Pursuant to the requirements of the Securities Exchange Act of 1934, the registrant has duly caused this report to be signed on its behalf by the undersigned hereunto duly authorized.

 

  SMARTKEM, INC.
   
Dated: April 29, 2026 By: /s/ Barbra C. Keck
    Barbra C. Keck
    Chief Financial Officer

 

 

 

 

FAQ

What did SmartKem (SMTK) announce in its latest Form 8-K?

SmartKem disclosed a bridge loan to Ferrox Critical Minerals for $2,300,000, documented by a Convertible Promissory Note. The loan carries 5% annual interest, a $200,000 origination fee, and potential conversion into Ferrox equity at a defined valuation framework.

What are the key economic terms of SmartKem’s loan to Ferrox?

The loan principal is $2,300,000 at 5% annual interest, maturing on October 30, 2026. SmartKem received a $200,000 origination fee. In default, interest increases to 15% and a $4,500-per-day default management fee applies, enhancing potential recovery economics.

How can SmartKem convert its Ferrox loan into equity?

SmartKem can convert the Note into Ferrox ordinary shares at any time. The conversion price per share equals the lower of fair market value from an independent appraisal or a price based on an $80,000,000 fully‑diluted equity valuation for Ferrox.

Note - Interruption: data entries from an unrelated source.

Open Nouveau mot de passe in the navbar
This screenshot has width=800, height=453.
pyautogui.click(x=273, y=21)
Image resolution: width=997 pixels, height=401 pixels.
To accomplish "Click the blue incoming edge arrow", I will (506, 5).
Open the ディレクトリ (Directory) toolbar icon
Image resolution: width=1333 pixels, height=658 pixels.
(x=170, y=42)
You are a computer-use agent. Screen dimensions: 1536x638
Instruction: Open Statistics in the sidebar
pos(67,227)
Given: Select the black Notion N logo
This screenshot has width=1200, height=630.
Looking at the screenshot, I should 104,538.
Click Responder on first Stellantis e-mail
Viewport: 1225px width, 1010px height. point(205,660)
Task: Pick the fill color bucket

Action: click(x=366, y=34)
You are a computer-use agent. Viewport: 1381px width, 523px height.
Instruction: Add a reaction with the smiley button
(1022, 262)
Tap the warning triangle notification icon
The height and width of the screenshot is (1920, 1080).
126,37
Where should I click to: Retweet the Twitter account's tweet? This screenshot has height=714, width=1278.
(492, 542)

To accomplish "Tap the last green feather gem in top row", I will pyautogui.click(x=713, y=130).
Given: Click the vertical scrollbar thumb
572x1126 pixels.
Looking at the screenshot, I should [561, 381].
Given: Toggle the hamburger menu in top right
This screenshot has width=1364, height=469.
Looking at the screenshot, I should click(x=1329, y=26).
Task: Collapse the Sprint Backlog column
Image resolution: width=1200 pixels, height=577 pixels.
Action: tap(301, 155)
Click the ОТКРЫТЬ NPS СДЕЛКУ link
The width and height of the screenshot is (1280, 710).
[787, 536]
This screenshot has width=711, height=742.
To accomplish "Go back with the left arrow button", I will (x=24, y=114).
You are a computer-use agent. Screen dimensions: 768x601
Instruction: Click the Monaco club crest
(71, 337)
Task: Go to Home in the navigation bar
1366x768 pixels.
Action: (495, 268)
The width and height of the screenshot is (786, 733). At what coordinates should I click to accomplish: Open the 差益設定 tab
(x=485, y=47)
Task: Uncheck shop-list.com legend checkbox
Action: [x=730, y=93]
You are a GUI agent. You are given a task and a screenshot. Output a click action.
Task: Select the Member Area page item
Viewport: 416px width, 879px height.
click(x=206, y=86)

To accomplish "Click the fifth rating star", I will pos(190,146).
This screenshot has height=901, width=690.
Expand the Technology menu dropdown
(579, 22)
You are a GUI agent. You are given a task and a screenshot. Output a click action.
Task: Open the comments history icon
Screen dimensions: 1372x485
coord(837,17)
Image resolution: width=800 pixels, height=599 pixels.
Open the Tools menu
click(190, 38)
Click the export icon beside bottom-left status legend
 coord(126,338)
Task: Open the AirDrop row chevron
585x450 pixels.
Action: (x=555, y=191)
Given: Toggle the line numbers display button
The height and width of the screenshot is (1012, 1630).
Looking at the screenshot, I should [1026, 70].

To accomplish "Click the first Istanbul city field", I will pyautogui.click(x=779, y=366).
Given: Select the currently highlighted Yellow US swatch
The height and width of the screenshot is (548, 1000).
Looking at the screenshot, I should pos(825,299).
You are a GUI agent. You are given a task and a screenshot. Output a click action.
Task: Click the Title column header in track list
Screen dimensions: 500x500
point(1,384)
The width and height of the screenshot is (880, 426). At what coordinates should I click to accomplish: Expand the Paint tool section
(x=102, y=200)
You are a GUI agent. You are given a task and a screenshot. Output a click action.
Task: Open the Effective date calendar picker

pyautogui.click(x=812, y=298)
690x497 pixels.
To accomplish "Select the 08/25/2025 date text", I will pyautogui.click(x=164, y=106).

What rights and protections does SmartKem receive under the Ferrox Note?

The Note includes negative covenants limiting Ferrox’s ability to take on debt, pay dividends, dispose of assets, or amend its charter. SmartKem also gains a right of first refusal and exclusivity on specified “Fundamental Transactions” involving Ferrox or its subsidiaries through October 30, 2026.

What is meant by a Fundamental Transaction in SmartKem’s agreement with Ferrox?

A Fundamental Transaction covers major events such as sales or transfers of capital stock or assets, change‑of‑control mergers or combinations, recapitalizations, and specified equity issuances or debt incurrences. SmartKem holds a right of first refusal and exclusivity over such transactions during the agreement period.